### Dataset rows:

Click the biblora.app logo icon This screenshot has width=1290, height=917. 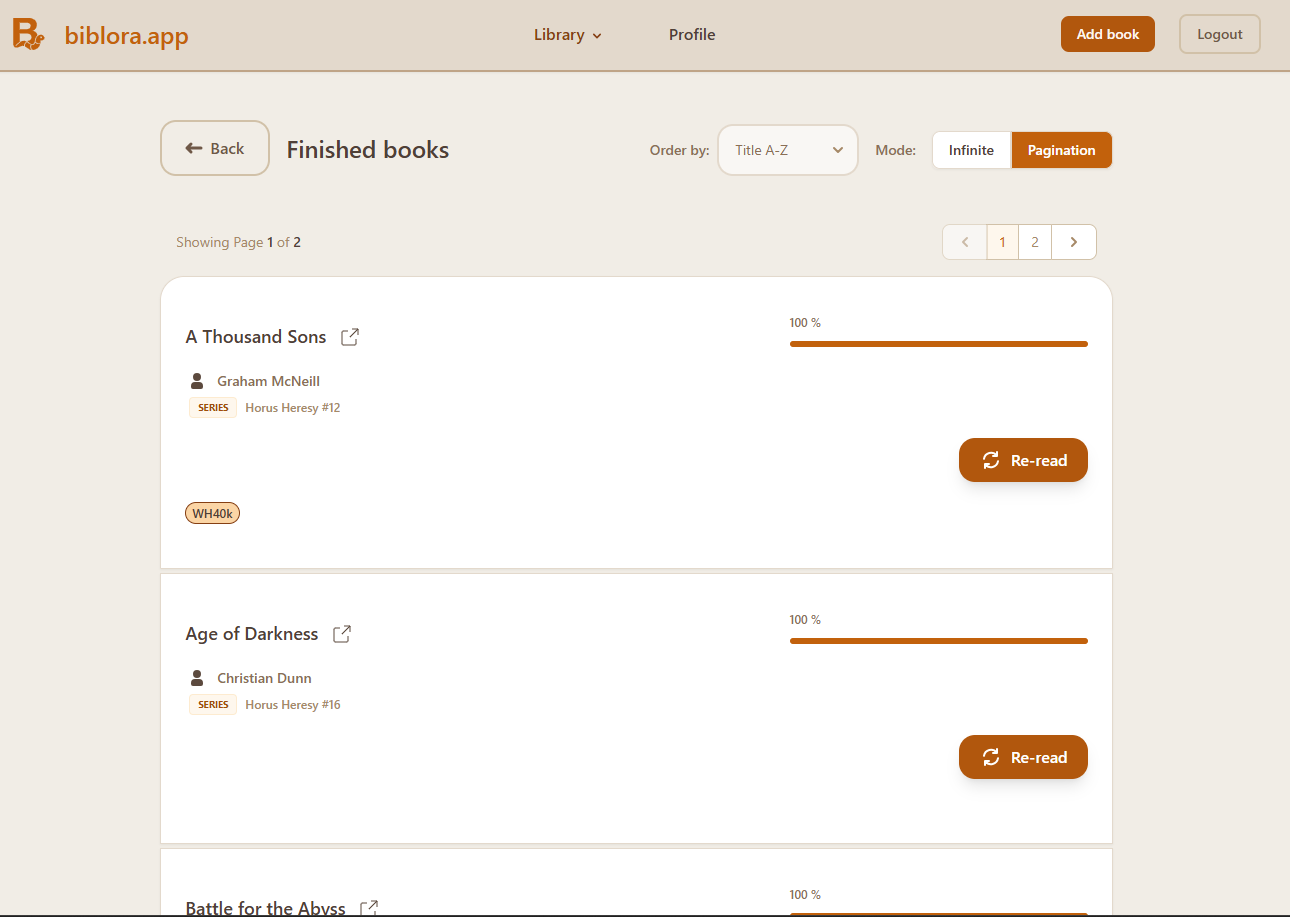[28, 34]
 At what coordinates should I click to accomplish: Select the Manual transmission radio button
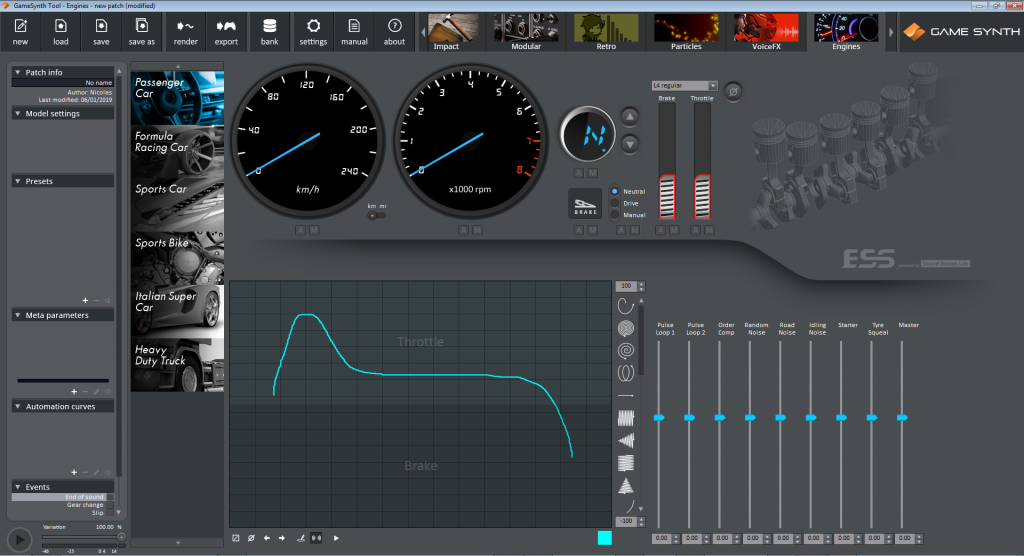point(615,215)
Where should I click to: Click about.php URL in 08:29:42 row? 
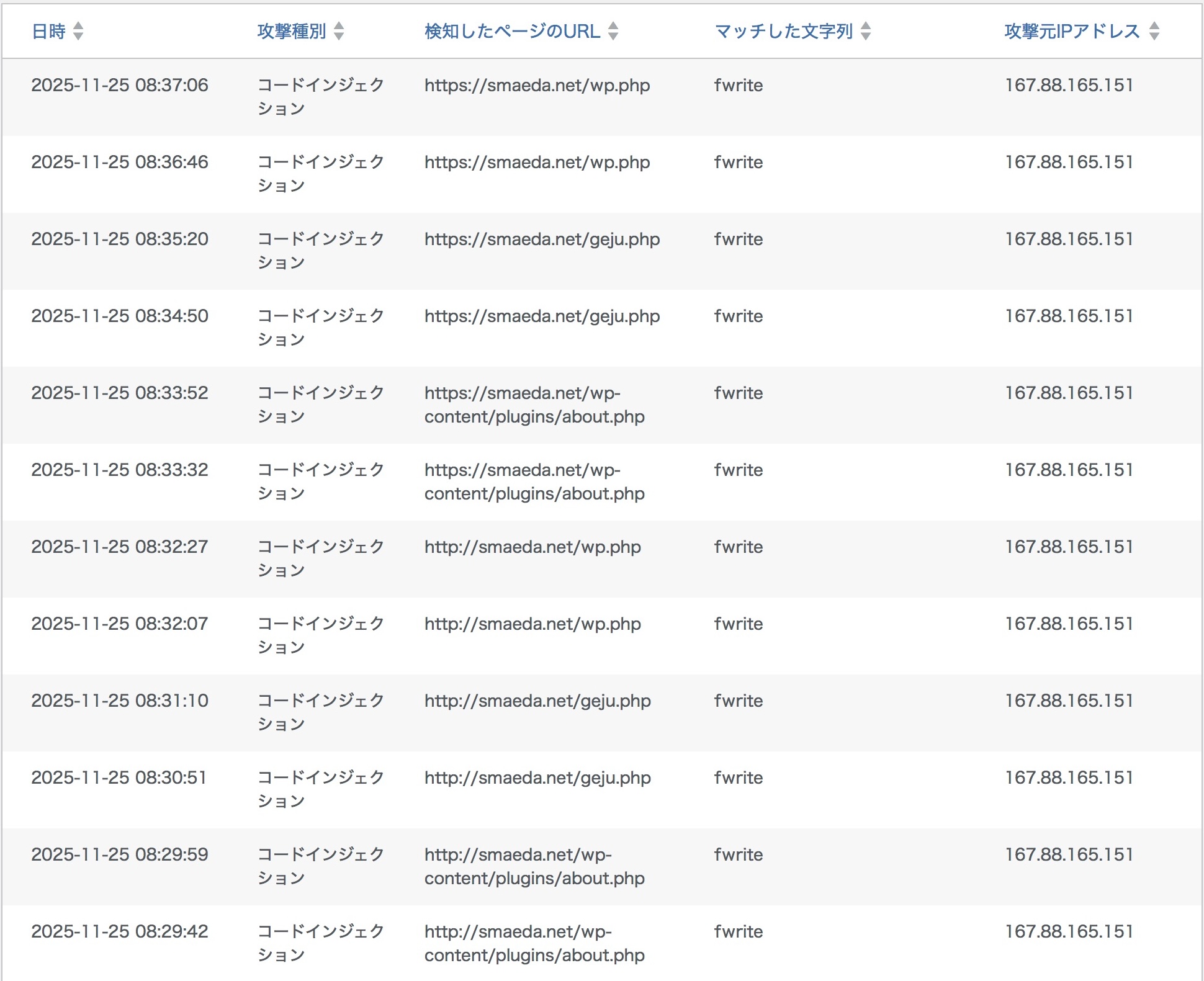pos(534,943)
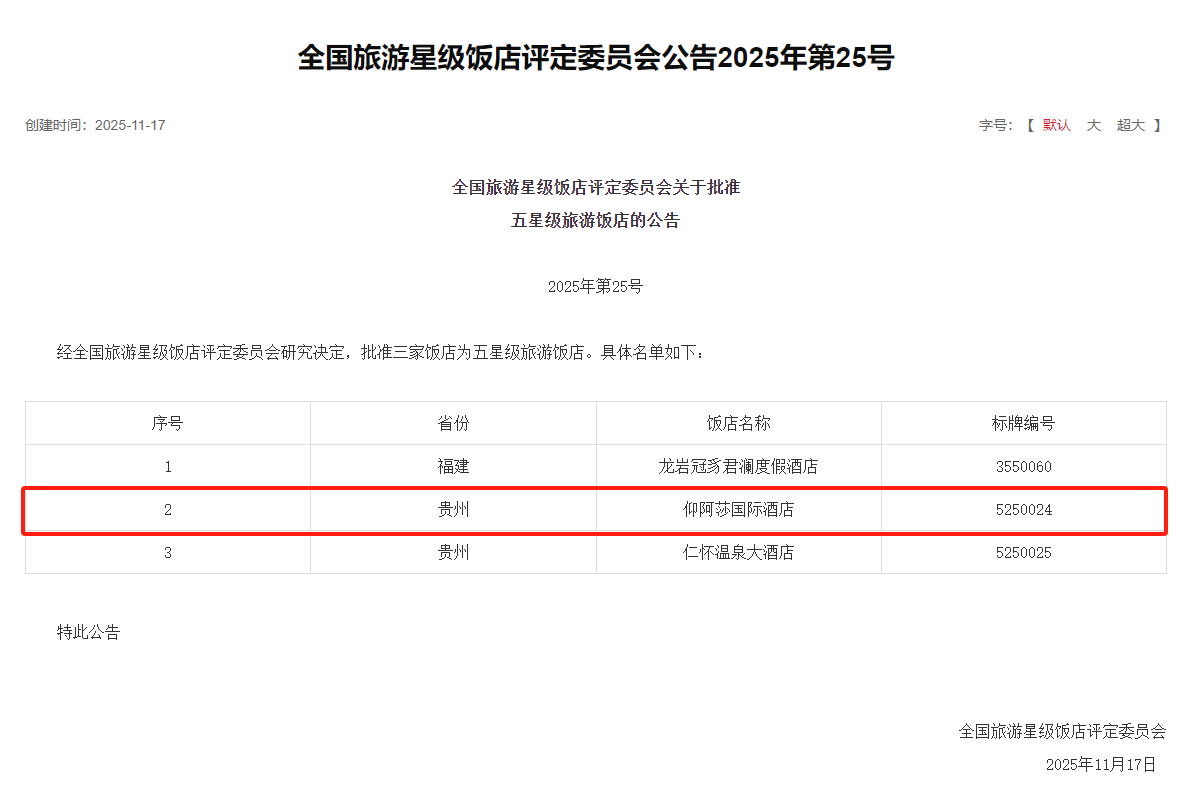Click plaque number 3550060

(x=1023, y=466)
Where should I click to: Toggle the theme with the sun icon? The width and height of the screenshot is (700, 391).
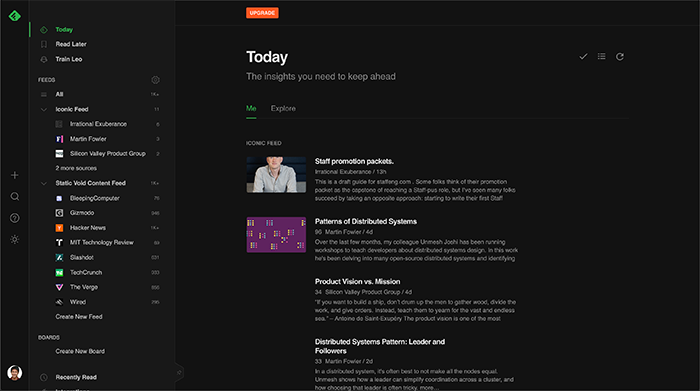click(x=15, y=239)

### INSTRUCTIONS TO FOLLOW:
Copy the data word for word, starting at the line that contains "Where should I click to: Click" and continuing through the end of the data. Leave out the pictures.

### WRITTEN ANSWER:
Where should I click to: Click about.php URL in 08:29:42 row? 
pos(534,943)
Click plaque number 3550060

(x=1023, y=466)
Where should I click to: Toggle the theme with the sun icon? The width and height of the screenshot is (700, 391).
click(x=15, y=239)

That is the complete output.